Instructions for the task: Please repeat the lines below, exactly and only, from the one that holds "關於我們 (101, 2482)" through the one that holds "使用條款 (30, 2500)".
(Beginning of Record excerpts)
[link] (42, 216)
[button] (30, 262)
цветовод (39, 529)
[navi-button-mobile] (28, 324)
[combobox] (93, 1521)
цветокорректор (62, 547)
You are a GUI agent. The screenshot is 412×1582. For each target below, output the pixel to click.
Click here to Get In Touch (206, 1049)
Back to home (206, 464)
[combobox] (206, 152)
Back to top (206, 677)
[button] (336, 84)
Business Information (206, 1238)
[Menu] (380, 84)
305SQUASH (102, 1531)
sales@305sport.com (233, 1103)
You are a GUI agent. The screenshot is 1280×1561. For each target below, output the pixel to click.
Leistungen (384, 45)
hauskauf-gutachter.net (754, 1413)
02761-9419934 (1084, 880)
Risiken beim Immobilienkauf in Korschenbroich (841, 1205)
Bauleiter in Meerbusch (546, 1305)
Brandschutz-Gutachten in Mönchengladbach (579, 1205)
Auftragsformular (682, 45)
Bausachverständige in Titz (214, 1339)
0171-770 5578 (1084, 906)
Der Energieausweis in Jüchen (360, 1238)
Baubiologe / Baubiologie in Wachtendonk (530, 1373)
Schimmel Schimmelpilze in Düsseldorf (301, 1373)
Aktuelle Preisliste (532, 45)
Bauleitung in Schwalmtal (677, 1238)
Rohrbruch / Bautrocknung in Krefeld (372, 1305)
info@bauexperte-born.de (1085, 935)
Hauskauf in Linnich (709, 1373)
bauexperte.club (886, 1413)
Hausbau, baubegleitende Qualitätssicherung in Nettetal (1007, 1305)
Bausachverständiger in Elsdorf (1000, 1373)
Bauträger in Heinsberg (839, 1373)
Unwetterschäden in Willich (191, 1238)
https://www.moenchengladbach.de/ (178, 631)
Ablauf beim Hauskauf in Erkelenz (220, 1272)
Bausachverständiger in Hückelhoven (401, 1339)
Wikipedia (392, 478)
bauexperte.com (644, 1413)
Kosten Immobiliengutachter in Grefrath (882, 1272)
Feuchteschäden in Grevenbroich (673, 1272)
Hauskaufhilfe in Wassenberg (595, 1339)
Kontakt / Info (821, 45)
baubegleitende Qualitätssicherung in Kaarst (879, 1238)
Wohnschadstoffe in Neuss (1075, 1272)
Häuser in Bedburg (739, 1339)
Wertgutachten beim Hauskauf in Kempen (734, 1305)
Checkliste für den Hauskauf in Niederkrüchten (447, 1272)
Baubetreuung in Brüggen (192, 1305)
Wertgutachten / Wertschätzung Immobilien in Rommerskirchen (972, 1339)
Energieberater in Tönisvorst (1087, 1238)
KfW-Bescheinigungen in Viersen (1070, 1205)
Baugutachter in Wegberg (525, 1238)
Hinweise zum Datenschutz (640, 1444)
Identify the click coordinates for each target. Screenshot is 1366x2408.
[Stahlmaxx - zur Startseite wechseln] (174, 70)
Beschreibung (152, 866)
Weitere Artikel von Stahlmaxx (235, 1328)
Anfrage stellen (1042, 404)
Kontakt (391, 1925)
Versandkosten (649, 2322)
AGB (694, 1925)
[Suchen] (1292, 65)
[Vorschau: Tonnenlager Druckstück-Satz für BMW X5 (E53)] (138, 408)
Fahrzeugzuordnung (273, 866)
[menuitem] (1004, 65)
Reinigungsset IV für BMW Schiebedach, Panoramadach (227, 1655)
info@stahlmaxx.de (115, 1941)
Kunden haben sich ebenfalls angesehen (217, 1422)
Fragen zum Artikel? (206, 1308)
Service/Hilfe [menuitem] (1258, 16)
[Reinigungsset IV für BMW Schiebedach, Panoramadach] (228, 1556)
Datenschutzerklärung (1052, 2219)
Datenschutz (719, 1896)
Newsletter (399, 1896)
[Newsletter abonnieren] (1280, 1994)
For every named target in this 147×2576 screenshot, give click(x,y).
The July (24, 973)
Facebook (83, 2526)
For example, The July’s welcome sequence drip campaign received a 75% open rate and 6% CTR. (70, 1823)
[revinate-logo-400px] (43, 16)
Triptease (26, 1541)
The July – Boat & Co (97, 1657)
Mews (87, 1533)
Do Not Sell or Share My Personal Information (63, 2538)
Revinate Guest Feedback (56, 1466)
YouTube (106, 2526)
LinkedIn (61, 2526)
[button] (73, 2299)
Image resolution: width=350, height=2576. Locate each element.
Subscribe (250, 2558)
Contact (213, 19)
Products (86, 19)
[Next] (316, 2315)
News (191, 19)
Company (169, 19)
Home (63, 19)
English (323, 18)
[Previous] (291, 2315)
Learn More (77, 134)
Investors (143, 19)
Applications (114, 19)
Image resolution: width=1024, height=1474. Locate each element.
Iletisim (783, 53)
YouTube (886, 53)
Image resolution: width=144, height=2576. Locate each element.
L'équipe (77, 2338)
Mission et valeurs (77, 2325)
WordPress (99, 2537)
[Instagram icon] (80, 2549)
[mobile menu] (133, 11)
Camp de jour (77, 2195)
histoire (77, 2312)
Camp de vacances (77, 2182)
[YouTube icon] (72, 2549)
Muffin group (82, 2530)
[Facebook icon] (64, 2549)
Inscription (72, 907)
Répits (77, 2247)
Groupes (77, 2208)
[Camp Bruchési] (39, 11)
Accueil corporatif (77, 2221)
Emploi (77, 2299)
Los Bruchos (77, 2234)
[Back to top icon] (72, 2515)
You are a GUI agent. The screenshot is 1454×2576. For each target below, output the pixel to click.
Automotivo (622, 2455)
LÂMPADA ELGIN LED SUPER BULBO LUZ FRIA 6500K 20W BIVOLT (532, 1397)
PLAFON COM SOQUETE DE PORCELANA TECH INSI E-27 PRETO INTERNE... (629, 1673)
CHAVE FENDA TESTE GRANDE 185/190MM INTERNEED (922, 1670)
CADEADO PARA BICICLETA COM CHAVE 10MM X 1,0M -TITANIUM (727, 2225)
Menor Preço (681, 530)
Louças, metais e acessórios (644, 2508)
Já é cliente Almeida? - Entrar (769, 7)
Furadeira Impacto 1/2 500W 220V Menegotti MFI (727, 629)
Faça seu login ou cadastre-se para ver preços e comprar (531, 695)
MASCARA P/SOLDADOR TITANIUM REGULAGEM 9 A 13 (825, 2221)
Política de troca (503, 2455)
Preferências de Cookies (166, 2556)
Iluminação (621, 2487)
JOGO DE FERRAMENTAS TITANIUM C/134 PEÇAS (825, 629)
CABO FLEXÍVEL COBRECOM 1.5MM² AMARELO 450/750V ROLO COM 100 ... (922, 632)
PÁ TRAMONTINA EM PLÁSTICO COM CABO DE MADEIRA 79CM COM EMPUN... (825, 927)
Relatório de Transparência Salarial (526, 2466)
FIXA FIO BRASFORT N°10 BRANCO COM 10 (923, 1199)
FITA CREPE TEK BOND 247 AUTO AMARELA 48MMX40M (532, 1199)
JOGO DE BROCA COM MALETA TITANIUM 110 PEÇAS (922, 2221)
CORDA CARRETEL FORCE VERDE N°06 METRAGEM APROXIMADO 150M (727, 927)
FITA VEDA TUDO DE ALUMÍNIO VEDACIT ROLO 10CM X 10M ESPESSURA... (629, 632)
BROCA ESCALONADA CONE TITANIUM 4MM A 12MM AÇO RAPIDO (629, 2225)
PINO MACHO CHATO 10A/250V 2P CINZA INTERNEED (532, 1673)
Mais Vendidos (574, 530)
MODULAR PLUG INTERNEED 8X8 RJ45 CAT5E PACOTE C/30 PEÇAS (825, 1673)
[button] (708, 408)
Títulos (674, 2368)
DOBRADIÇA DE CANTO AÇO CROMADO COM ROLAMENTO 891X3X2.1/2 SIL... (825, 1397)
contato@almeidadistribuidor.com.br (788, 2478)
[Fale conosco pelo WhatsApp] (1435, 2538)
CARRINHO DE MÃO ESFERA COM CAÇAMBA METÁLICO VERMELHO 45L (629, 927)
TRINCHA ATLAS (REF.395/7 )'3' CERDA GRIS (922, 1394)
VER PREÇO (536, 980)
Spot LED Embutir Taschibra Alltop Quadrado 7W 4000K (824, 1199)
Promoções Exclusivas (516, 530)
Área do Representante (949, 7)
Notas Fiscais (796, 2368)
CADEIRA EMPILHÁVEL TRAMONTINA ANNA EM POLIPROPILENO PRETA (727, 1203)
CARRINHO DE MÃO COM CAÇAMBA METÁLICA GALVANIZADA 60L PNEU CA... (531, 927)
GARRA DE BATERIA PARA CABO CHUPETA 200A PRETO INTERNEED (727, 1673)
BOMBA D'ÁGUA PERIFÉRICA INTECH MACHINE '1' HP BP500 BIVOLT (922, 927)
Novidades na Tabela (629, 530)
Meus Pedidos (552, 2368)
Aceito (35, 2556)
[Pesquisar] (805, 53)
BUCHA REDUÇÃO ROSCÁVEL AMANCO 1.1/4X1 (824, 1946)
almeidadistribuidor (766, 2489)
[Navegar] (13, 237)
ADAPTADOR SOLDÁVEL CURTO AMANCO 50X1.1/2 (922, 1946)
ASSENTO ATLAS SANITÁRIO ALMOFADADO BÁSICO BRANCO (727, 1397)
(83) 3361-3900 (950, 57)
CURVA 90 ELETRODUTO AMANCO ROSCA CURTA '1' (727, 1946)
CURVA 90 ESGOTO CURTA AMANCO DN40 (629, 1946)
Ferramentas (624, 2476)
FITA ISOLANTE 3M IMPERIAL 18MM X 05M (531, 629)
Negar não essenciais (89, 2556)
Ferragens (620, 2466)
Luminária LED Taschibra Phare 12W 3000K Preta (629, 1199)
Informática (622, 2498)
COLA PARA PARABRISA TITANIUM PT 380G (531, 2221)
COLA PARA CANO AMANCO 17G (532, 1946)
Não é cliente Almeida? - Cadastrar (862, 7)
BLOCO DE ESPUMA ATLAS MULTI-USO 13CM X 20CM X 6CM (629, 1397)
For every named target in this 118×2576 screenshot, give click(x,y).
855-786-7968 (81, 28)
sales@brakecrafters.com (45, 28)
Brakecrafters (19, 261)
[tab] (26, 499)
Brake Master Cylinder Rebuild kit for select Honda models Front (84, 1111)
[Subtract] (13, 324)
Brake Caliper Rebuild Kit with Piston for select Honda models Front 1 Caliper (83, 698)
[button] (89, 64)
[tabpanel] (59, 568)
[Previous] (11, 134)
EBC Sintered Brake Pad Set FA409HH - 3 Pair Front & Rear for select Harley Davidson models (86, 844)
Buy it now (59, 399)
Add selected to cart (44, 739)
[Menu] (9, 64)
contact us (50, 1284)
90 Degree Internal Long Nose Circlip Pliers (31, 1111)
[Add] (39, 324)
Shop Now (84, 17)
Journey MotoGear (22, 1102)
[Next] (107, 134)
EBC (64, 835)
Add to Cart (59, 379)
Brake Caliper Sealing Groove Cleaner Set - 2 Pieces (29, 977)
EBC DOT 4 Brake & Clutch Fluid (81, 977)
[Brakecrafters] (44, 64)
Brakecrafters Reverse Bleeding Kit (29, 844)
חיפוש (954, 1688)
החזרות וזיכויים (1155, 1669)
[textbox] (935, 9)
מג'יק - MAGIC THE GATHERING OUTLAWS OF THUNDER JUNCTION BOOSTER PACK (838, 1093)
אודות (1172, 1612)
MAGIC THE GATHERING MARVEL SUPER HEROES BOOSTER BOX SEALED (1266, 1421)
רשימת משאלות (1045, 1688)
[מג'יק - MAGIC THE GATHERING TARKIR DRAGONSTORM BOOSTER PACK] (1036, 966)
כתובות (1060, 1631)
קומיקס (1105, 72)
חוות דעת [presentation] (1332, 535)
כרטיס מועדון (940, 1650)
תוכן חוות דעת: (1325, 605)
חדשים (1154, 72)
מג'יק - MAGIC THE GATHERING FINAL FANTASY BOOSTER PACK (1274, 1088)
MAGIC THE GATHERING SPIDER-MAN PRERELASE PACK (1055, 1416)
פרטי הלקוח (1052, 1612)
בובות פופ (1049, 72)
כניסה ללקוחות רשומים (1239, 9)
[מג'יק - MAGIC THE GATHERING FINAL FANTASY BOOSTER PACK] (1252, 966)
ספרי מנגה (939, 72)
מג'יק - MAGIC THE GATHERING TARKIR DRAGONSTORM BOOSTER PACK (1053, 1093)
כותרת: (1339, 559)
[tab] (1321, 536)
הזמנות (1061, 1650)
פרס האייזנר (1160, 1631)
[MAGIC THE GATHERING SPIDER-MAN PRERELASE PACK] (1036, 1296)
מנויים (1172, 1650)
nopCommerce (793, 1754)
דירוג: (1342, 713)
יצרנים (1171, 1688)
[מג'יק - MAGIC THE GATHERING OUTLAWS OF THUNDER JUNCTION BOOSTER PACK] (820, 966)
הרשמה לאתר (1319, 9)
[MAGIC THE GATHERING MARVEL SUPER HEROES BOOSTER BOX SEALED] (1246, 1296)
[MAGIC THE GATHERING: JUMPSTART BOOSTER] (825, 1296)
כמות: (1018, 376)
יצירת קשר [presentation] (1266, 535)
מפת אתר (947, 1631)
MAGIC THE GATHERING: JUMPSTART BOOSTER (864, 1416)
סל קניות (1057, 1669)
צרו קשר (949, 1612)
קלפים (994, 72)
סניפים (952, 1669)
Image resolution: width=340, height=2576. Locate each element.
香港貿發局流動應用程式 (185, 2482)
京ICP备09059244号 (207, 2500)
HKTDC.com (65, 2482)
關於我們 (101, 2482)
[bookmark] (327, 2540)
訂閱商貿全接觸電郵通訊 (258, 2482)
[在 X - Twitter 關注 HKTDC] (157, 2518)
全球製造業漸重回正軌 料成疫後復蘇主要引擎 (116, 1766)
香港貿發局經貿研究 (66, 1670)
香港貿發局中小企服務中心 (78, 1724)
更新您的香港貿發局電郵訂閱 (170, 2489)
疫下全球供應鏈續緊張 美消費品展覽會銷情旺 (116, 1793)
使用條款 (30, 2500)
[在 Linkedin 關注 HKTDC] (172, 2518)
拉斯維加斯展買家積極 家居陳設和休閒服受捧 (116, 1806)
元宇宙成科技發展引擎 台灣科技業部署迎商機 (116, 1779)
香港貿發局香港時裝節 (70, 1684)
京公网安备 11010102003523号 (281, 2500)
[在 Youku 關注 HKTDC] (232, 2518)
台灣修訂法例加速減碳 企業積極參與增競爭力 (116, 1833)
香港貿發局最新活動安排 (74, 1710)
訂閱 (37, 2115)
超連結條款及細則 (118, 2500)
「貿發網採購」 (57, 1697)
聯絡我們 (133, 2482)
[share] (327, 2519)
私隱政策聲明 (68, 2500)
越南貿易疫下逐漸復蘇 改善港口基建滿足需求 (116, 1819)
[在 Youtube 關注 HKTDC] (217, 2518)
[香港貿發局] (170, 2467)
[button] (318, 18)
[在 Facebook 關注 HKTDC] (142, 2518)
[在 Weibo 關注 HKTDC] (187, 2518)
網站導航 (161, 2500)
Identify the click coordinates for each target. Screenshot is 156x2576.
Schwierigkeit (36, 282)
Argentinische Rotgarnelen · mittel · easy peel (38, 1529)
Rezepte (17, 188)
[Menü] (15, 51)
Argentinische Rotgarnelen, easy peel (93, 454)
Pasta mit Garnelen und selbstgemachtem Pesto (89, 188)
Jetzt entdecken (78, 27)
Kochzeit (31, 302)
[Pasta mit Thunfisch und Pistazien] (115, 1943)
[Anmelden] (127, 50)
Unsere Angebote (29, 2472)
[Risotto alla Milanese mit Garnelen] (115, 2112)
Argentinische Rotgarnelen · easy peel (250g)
(End of Record excerpts)
Expected answer:
關於我們 (101, 2482)
[bookmark] (327, 2540)
訂閱商貿全接觸電郵通訊 (258, 2482)
[在 X - Twitter 關注 HKTDC] (157, 2518)
全球製造業漸重回正軌 料成疫後復蘇主要引擎 (116, 1766)
香港貿發局經貿研究 (66, 1670)
香港貿發局中小企服務中心 (78, 1724)
更新您的香港貿發局電郵訂閱 (170, 2489)
疫下全球供應鏈續緊張 美消費品展覽會銷情旺 (116, 1793)
使用條款 (30, 2500)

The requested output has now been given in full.